Automatically Calculating Durations in P3

Member for

24 years 6 months

Roger:



One example of using a SF relationship:



Let us think of a one story rectangular industrial building. Different discipline or trade work is hanging from the roof structure, like main electrical distribution, lighting, HVAC, compressed air, etc. The advance of work is lengthwise, for example from East to West. Some trade work need to be installed before others, for example A before B. Let us also assume that A and B do not span the whole length of the building, but they overlap at the middle of the building. Let us assume also that your schedule is not a detailed schedule so you have one activity per trade for the whole roof. B goes from the East to the middle and A goes from the middle to the west of the building. You can start A and B any time independent from each other, but you cannot finish B until you start A and do some work in the middle of the building. Therefore, you need a SF relationship from A to B with a lag.



You need to use many SS and FF relationships, and some SF relationships, when you develop a high level schedule like when you need one for bidding a job.

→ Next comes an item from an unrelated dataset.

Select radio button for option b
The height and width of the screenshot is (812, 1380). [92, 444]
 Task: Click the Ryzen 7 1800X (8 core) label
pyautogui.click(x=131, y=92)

One more example of a SF relationship:



In a commercial building let us say that activity A is a main electrical feeder that comes hung from the roof inside the ceiling and feeds a distribution panel or load center supported on a light weight steel stud partition. You also have activity B for the erection of partitions for that building section. You can start both activities any time independent from each other, but you need some work (and not all) done on the partitions to finish your feeder. Therefore you need a SF relationship from B to A with a lag.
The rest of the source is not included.